Incendie, garantie décennale et cause étrangère.
Incendie : la responsabilité décennale ne joue pas si le constructeur prouve que les dommages proviennent d’une cause étrangère (3ème Civ, 28 janvier 2921, n° 19-22.794).
Un copropriétaire a confié à un maître d’oeuvre la réalisation de travaux d’aménagement d’un appartement. Des travaux d’électricité, de menuiseries et de charpente ont été notamment réalisés.
Deux ans après la réception, un incendie a détruit le grenier la charpente et la couverture.
Après expertise, le maître d’ouvrage et son assureur multirisques habitation ont assigné les différents intervenants en indemnisation, sur le fondement de l’article 1792 du Code Civil.
La Cour d’Appel a rejeté leurs demandes formées à l’encontre de l’assureur de l’électricien (depuis en liquidation) et de l’entreprise de charpente. Selon les Juges d’appel, l’expert judiciaire n’avait pas clairement identifié la cause du sinistre.

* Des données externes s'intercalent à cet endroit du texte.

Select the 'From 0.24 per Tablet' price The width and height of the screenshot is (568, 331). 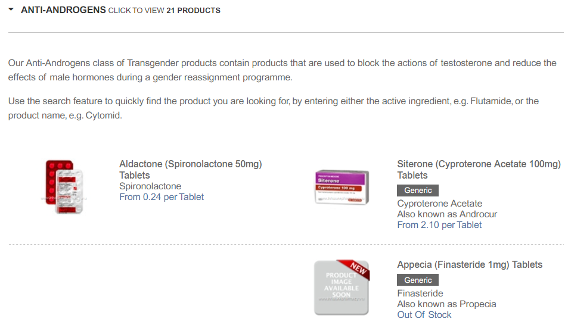pos(162,197)
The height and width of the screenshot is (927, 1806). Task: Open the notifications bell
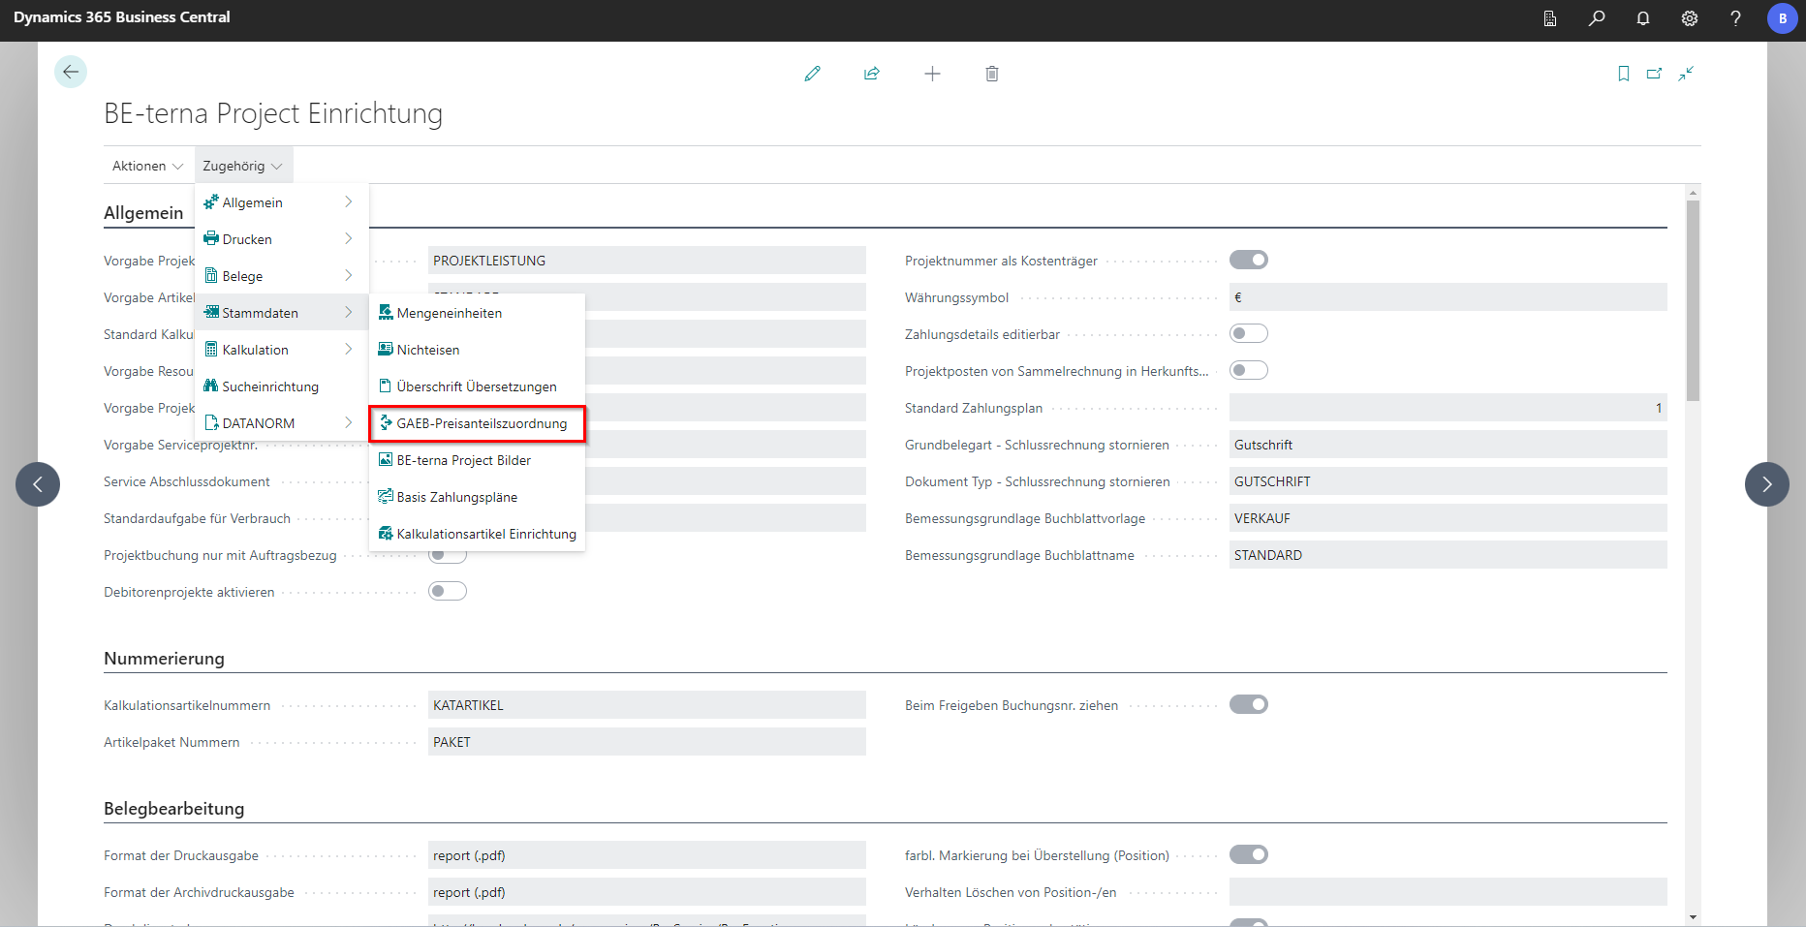point(1643,18)
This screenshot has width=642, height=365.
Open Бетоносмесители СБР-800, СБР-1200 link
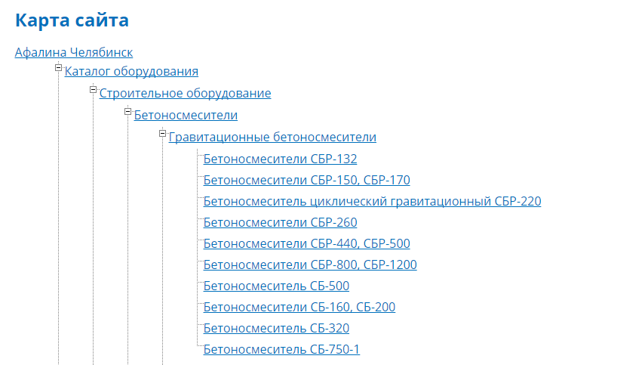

Suite au pourvoi du copropriétaire, la Cour de Cassation a annulé l’arrêt d’appel. Elle a rappelé que la responsabilité décennale n’avait pas lieu si le constructeur prouvait que les dommages provenaient d’une cause étrangère.
En l’espèce, la Cour d’Appel avait retenu que selon l’expert judiciaire, l’incendie avait une cause vraisemblablement accidentelle relevant de défaillances électriques consécutives à un défaut de conception, un défaut de construction ou une mauvaise installation. L’expert n’avait toutefois pas pu identifier clairement la cause du sinistre.
Dès lors, selon les Juges d’Appel, l’existence d’un vice de construction n’avait pas été établie. Le fait que l’incendie se soit déclaré en un seul foyer, du fait d’une défaillance électrique dont la cause restait indéterminée, ne permettait pas, pour la Cour d’Appel, de démontrer l’existence de désordres en relation de causalité avec l’incendie, caractérisant ainsi la cause étrangère.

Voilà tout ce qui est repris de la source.